Ben Cardin: in Armenia we need an ambassador who understands historical facts

PanARMENIAN.Net - Sen. Bob Menendez (D-NJ) castigated the Bush Administration's policy of Armenian Genocide denial, today, dramatically pressing U.S. Ambassadorial nominee to Armenia Marie Yovanovitch regarding the Administration's refusal to properly characterize Ottoman Turkey's systematic destruction of its Armenian population as a genocide, reported the Armenian National

Committee of America (ANCA).



The Associated Press, in an article today entitled "Nominee Refuses to Call Killings Genocide," noted Senator Menendez's "intense questioning" and the "prosecutorial style" of his inquiries during the Senate Foreign Relations Committee confirmation hearing. The AP article, which was also carried by MSNBC and other media outlets, quoted ANCA Executive Director Aram Hamparian as saying, after the hearing, that, "we were troubled by Ambassador Yovanovitch's refusal to offer any meaningful rationale for the Administration's ongoing complicity in Turkey's denials."



Sen. Menendez, who had placed two consecutive holds on previous ambassadorial nominee Dick Hoagland for denying the Armenian Genocide, meticulously questioned Yovanovitch by presenting historical State Department documents from the time of the Genocide and comparing those statements with her opening remarks.

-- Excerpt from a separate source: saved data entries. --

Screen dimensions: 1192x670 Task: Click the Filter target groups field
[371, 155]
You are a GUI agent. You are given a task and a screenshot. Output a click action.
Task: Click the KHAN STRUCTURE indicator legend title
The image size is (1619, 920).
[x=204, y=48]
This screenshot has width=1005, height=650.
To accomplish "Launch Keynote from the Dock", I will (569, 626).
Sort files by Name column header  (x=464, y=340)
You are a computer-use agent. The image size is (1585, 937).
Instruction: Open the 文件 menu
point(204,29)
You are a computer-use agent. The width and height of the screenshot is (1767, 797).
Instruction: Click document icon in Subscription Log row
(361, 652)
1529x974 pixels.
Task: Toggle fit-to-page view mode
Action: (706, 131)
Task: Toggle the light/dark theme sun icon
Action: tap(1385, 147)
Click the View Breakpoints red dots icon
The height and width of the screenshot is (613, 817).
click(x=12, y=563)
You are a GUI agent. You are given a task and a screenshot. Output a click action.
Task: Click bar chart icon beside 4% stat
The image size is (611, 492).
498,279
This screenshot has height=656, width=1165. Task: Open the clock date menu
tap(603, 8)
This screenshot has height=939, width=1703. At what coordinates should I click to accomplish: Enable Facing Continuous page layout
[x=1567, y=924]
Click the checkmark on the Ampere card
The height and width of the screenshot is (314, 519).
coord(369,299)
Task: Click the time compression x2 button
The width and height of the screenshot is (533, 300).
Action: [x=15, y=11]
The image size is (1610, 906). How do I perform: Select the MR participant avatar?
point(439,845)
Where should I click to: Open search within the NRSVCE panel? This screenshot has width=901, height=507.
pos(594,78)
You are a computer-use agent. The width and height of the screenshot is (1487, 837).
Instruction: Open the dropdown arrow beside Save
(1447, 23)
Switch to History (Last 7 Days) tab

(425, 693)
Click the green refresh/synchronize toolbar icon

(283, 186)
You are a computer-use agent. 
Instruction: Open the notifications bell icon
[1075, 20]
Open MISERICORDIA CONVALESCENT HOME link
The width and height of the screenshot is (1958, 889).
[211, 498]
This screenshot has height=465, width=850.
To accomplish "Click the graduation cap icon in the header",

Following these remarks, Sen. Menendez presented the nominee with several documents quoting U.S. Ambassadors to the Ottoman Empire Henry Morgethau and Abram Elkus, and other U.S. diplomats who served in the region at the time of the Armenian Genocide and documented the destruction of the Armenian population. Sen. Menendez responded, "It is a shame that career foreign service officers have to be brought before the Committee and find difficulty in acknowledging historical facts, and find difficulty in acknowledging the realities of what has been internationally recognized." He went on to state, "And it is amazing to me that we can talk about millions, a million and a half human beings who were slaughtered, we can talk about those who were raped, we can talk about those who were forcibly pushed out of their country, and we can have presidential acknowledgements of that, but then we cannot call it what it is. It is a ridiculous dance that the Administration is doing on the use of the term genocide. It is an attempt to suggest that we don't want to strain our relationships with Turkey...



"We look forward to carefully reviewing Ambassador Yovanovitch's responses to the written questions that will be posed by Members of the Senate Foreign Relations Committee in order to get a fuller understanding of her ability to effectively represent U.S. interests and American values as our Ambassador to Yerevan," added Hamparian.



Sen. Ben Cardin (D-MD) who chaired the confirmation hearing concurred with Sen. Menendez, noting that "there is no question in my mind, that facts speak for themselves, and what happened was genocide... In Armenia we need an ambassador... who understands the historical facts."



Sen. Barack Obama (D-IL) has submitted a set of questions for the record in which he reaffirmed the importance of recognizing the killing of 1.5 million Armenians from 1915 to 1923 as genocide.